The Masters: Inside Jordan Spieth's Long Road Back
By Martin Rogers
FOX Sports Columnist
The hottest name coming into the Masters this week is a guy who most recently could be found on a slippery slope that looked set to take him out of the top 100, who hadn’t won in 45 months and whose juggernauting start to his golf career had long since faded to the back of fans’ minds.
How quickly things can change in sports. From Jordan Spieth, man of yesteryear to Jordan Spieth, Masters favorite, the narrative turned on its head in the space of a week.
Spieth, 27, doesn’t actually have the shortest odds when things tee off Thursday at Augusta National, but he’s darn close to it. FOX Bet has him at +1100, just behind Dustin Johnson and Bryson DeChambeau.
Yet there is no question who will have the most attention paid to him. After slipping further and further away from golf’s spotlight, all the way down to 92nd in the world ranking, Spieth’s victory last weekend at the Valero Texas Open thrust him squarely back to the fore.
"It has been a long time," he told reporters after his win.
It had been one of the most mystifying drop-offs in the game. Spieth, the kid who couldn’t miss, suddenly could, would and did. The smooth-striking, clutch-putting, unshakably confident product of Dallas, whose big-event moxie turned him into a lock for the Hall of Fame by the age of 23, then spent several years being just another player.
Spieth won his first Tour event at 19, and by 21, he had both a Masters runner-up finish and a famed green jacket to his name. He then gave the career Grand Slam a shake, adding the U.S. and British Opens to his résumé. The British – collected in part thanks to an audacious Sunday recovery shot on Royal Birkdale’s 13th hole in 2017 – seemed to point to more greatness to come.
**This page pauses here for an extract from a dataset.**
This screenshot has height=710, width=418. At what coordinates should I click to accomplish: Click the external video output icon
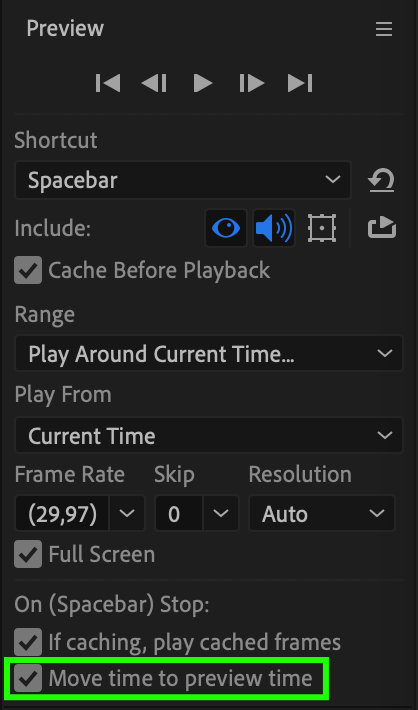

In reality, it was his last tournament win for a long, long time — until the drought was finally broken last Sunday.
"There’s peaks and valleys in this sport," Spieth said. "I never expected to go this long. Back then, in between wins, I took a lot more for granted than I should have. It’s very difficult to win out here, and I’ll certainly enjoy this one as much as I have any other."
It is easy to see why Spieth's victory in San Antonio sparked such excitement in the golf community. From the moment he arrived on Tour, his talent has never been in question, as he became swiftly identified as a player with the rare ability to not just contend at the top but also, if his game is on, dominate. For a while, he did.
In Texas, it was a test of nerve and character as well as of his swing. Being chased by Charley Hoffman, Spieth got himself over the line with a 6-under 66.
"Where Spieth goes from here — starting this week at Augusta National, a course that has been his playground — is now the preeminent storyline in golf," Golf Digest’s Joel Beall wrote.
When Spieth fell off, golf fans thought he would soon be back and kept assuming as much. Only recently, as the struggles drifted on and on and on, did that faith begin to waver. Now it has returned. Only time will tell if this revival sticks, but at least Spieth is being treated as if he was never out of the elite realm of the sport.
With recent form often being a strong predictor of Masters success, Spieth is right up there in the discussion as Thursday morning beckons. Furthermore, before he won the Masters in 2015, he finished second at the Valero and went in hot. Before his second Major, the 2015 U.S. Open, he tied for third at the Memorial. Ahead of that British victory, he was in the winner’s circle, triumphing in the Travelers.
And then … the slump.
"I think I've learned a lot of patience," Spieth said. "I probably spent a year of struggling, where I was forcing things, and it just made it worse. But it was just kind of hard not to force it because I just wanted to be back to playing good golf so quickly. Sometimes, less is more."
Mostly, Spieth kept things the same, averting the temptation to chop and change in search of a remedy. He did not switch his caddie (Michael Greller) or his swing coach (Cameron McCormick) but did seek advice from Butch Harmon. In the weeks leading up to the Valero, there were some positive signs, with two other 54-hole leads. But when you’ve been someone who wins, and then you don’t for a long while, there is only one way to truly break out of a slump.
If Spieth can get into the mix at the Masters, it would cap an extraordinary turnaround.
Golf’s biggest event has a different feel to it this time, coming so soon after the most recent staging. Johnson won when it was held in November (rescheduled from April), cruising through after a week in which all the lead-up talk had been about the huge-hitting DeChambeau.
DeChambeau is much talked about again, with no one knowing what club option he’s going to stick in his bag, and an intense yet sympathetic focus is on the absence of Tiger Woods, who is being collectively wished a swift recovery from his February car crash.
Spieth adds another piece to the story. If this really is a return to the player of old, then the tournament — and golf in general — will be all the better for it.
Unsurprisingly, Spieth is feeling good about things and was delighted to arrive at Augusta on the back of a positive upturn. After everything that has happened, though, he is taking a circumspect approach.
"I’m a little over halfway there," he said.